Apesar de a reivindicação de mais voos com origem no Porto e em Faro ter os problemas identificados, a comissão executiva da TAP tinha a obrigação de ter sido mais cooperante, integrando-se enquanto parte de uma sociedade que está e vai viver uma gravíssima crise. Devia ter tentado encontrar um equilíbrio entre o interesse dos seus accionistas e o interesse do país num momento difícil. Uma empresa não é uma ilha e ainda menos o pode ser na conjuntura de crise que vivemos. Era obrigação da comissão executiva ter ouvido as associações do sector, com especial relevo para as do turismo e da indústria, assim como alguns autarcas. Não o fez, e cometeu um erro grave.

A Comissão Executiva vai agora emendar a mão e corrigir o que podia ter feito bem desde o início. Os membros do Conselho de Administração, onde estão representantes do Estado, avisaram, manifestando discordância com a decisão, como se pode ler aqui no Eco. Mas Antonoaldo Neves não os quis ouvir, revelando um perfil pouco adequado ao que se exige hoje a um qualquer gestor.

Não é a primeira vez que o presidente executivo da TAP mostra não ter o perfil certo para o cargo que tem. Foi, por exemplo, o caso da sua entrevista ao El Pais, onde foi criticar a ANA e o seu accionista, a Vinci, dizendo que não sabia nada de aeroportos e que prejudicava as contas da companhia. Ou ainda em Fevereiro quando, na apresentação dos prejuízos da empresa, disse que o aeroporto de Lisboa era o “pior do mundo”.

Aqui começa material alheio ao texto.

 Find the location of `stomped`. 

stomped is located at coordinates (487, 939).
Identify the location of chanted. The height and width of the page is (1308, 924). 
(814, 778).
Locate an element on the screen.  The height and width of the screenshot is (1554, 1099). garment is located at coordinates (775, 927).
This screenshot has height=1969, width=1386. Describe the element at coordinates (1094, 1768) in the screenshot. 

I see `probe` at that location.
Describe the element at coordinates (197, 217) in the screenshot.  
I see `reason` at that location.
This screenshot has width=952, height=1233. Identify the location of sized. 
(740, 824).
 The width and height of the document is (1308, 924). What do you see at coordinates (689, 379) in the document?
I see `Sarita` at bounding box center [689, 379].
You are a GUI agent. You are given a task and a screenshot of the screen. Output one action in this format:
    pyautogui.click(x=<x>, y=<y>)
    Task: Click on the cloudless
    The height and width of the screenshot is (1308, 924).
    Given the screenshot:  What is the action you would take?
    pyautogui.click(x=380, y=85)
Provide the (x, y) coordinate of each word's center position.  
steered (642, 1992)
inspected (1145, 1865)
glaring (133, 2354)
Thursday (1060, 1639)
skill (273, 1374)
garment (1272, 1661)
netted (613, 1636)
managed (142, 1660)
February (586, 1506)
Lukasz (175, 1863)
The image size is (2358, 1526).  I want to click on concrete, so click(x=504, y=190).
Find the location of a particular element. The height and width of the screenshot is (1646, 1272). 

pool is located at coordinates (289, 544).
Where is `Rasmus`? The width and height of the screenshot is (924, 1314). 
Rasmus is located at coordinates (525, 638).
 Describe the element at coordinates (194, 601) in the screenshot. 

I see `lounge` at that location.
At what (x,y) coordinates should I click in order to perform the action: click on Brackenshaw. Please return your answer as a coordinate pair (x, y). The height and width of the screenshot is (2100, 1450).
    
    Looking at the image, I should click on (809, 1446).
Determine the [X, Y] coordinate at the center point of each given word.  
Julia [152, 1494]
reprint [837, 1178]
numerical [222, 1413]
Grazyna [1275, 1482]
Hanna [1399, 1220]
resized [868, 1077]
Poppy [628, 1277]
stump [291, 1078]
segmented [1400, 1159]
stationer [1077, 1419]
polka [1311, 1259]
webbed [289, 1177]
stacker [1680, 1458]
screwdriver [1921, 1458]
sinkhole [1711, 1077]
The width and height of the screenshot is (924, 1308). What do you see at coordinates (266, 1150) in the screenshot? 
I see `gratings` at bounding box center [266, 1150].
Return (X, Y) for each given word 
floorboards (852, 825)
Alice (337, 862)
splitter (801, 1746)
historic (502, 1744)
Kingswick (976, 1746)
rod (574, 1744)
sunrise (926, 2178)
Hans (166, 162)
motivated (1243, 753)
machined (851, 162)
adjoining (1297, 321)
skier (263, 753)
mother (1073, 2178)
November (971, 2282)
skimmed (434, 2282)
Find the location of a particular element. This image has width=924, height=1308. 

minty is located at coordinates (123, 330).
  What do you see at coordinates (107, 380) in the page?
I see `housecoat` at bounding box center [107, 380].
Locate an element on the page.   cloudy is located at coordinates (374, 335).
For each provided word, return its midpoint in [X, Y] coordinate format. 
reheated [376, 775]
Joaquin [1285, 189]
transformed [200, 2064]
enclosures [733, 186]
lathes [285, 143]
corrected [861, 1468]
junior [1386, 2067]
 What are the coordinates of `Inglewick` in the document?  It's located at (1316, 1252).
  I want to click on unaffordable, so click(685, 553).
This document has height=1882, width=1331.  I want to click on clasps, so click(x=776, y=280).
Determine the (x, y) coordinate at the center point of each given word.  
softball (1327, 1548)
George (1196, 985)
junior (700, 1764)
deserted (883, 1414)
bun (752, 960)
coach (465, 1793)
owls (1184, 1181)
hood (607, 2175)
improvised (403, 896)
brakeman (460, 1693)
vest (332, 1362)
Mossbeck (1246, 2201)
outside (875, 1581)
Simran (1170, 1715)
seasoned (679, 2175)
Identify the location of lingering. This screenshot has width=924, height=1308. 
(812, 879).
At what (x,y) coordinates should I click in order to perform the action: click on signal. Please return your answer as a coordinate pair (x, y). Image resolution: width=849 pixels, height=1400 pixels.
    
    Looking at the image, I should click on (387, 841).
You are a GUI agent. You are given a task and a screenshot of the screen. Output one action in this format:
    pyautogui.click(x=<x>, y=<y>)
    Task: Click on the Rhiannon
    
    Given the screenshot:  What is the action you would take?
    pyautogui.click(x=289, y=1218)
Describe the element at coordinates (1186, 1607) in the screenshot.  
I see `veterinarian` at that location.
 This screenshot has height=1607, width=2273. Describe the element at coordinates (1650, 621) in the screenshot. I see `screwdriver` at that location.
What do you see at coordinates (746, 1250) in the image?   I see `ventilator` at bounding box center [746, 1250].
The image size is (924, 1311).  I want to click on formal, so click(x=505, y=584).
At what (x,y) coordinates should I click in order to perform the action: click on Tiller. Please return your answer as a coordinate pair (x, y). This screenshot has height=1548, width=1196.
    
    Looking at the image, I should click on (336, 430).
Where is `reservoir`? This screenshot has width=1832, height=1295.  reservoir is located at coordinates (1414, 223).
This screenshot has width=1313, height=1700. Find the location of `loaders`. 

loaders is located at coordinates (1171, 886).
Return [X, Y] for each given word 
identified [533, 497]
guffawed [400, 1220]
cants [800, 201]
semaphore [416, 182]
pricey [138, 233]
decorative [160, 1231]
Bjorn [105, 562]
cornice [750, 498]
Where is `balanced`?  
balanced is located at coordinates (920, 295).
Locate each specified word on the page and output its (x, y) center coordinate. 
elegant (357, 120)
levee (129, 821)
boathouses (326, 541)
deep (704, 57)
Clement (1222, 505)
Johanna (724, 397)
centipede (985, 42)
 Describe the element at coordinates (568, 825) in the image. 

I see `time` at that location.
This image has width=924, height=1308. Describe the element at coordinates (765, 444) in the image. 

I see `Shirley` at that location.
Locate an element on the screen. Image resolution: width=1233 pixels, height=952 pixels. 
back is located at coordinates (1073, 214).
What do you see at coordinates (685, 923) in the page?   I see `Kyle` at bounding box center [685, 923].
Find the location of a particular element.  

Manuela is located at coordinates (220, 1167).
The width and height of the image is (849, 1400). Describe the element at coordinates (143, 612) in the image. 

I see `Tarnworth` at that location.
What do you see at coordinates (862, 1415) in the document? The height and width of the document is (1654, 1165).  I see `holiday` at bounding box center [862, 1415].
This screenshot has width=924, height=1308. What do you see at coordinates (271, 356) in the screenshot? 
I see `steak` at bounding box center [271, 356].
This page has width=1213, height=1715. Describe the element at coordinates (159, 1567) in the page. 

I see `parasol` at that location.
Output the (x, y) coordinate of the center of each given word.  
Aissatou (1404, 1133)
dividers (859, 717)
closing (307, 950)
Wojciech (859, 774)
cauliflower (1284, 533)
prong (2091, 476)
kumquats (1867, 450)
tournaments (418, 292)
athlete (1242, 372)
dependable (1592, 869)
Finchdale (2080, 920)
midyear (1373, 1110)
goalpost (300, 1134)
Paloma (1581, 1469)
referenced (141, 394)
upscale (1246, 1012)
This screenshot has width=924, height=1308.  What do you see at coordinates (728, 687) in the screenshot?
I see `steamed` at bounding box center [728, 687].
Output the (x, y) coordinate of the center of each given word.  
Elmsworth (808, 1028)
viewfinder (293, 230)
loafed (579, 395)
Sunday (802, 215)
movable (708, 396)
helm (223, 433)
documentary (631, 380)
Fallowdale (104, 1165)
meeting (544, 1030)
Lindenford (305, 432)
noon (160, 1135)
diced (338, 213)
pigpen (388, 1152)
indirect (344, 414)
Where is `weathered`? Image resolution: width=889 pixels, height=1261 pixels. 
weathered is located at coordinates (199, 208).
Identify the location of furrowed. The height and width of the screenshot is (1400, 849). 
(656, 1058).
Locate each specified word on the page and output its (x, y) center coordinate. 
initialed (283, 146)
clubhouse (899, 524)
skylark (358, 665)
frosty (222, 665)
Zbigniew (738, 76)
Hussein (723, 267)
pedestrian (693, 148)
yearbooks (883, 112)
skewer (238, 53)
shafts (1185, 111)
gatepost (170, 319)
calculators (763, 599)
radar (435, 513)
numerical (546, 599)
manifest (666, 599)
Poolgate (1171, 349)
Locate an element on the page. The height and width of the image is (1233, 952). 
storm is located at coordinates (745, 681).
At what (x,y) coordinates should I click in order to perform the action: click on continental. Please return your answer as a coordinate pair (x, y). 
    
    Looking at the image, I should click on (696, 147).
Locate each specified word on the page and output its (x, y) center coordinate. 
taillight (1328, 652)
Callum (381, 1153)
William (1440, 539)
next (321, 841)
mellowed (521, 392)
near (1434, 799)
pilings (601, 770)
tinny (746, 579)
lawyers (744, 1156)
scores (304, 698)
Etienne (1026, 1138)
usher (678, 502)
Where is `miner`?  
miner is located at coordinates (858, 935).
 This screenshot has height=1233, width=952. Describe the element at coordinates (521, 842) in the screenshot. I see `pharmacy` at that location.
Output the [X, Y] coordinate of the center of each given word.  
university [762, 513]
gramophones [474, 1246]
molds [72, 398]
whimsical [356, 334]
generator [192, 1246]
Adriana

Uma companhia como a TAP tem de ser gerida num ambiente de cooperação, num equilíbrio complexo para não se deixar capturar por interesses partidários ou outros. Não pode ser gerida como se fosse uma ilha e não precisasse de ninguém. E ainda menos lançar criticas quando anuncia prejuízos, parecendo que se está a desculpar.

Depois do que se passou com o anúncio de reabertura dos voos, percebe-se a irritação do ministro Pedro Nuno Santos com a TAP. Desta vez nem o primeiro-ministro conseguiu manter a calma, face a tanta falta de bom senso da comissão executiva, para se dizer o mínimo. A TAP pode não ter apenas um problema financeiro, pode ter também um presidente executivo sem o perfil certo para os tempos difíceis e para os complexos equilíbrios, entre interesses privados e público, que a companhia vai enfrentar.